O refúgio de Orides é a fé. Todos os dias, reza para Nossa Senhora e assiste à missa pela televisão. Como a perna anda ruim, fica difícil sair de casa. Antes, o irmão de Paula Alves, Toninho, a levava para missa.
Orides reserva energias para participar da tradicional carreata, no dia 12 de outubro, até a capela na estrada de terra entre Bento Rodrigues. Desta vez, se a perna permitir, partirá de Mariana. Parte da reza se volta para aquele que se tornou o “maior sonho” da senhorinha: morar em Nova Bento:
– Peço a Deus para que eu viva até lá.
Moradores querem transportar elementos da comunidade destruída para “Novo Bento”
No dia 7 de maio, 223 das 226 famílias do distrito escolherem o terreno conhecido como Lavoura para a construção de Novo Bento. A área 350 hectares (3,5 quilômetros quadrados) fica a oito quilômetros de Mariana e a nove da antiga Bento Rodrigues.
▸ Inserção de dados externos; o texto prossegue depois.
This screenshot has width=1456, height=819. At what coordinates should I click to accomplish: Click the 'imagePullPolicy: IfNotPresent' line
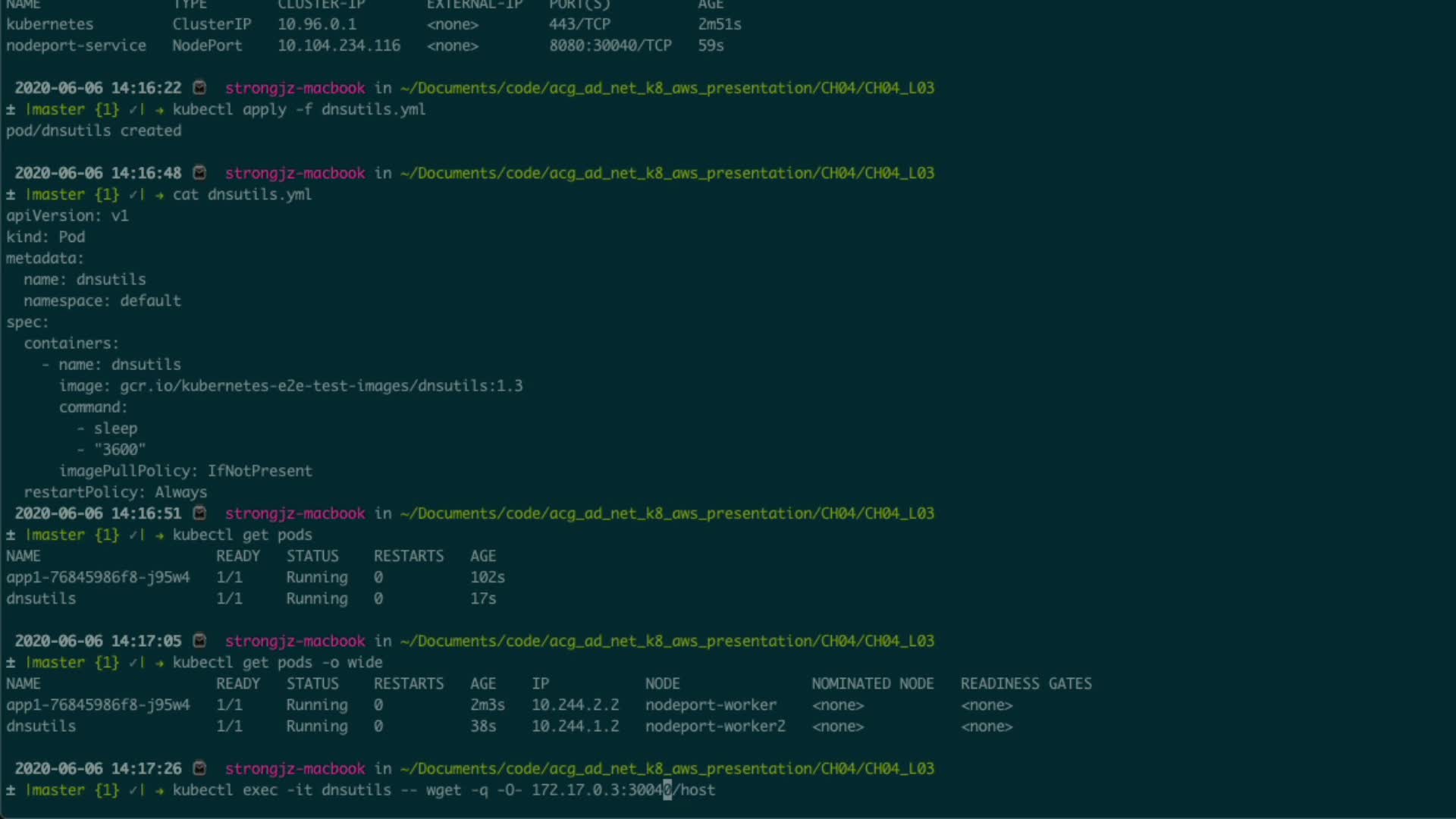pyautogui.click(x=185, y=471)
– Pelo menos, esse lugar fica no trajeto que era da gente. No mesmo sentido de Bento – alegra-se Weberson.
As obras de reerguimento da comunidade devem durar três anos. A próxima etapa do processo é a aprovação do projeto arquitetônico e urbanístico. Eliene, contudo, pretende ficar em Mariana:
– Quero refazer minha vida em um local com melhores condições. Em Lavoura, Bento não seria a mesma – justifica.
Ela se diz especialmente saudosa da casa que projetou quando ainda namorava o marido. O sonho deles, conta, era um segundo andar. Começaram a construí-lo em 2013. O marido trabalhava na obra nos finais de semana. Pouco tempo depois de acabado o novo quarto do casal – “enorme, do jeito que sempre sonhei” –, veio a lama.
O mar barrento afogou também a satisfação de Paula com a casa onde morou por 36 anos. Na primeira vez que voltou ali, ela conta que teve medo de entrar.
– Ficou uma escuridão dentro da casa, uma tristeza. Antes ali tinha vida. Podia até não ter luz, mas tinha vida.
Apesar de estranhar a velha casa, toda vez que volta, Paula sente vontade de “limpar tudo e ficar por lá”. Se pudesse, levaria duas coisas para Novo Bento: a escada de pedra e o pé de manacá plantado pelo avô na frente da casa, ambos centenários.
– A única coisa irreparável é a vida. Se a gente não perdeu a vida, do resto das coisas a gente vai correndo atrás – diz Paula com um leve sorriso no rosto.
* Enviada especial a Mariana e Bento Rodrigues.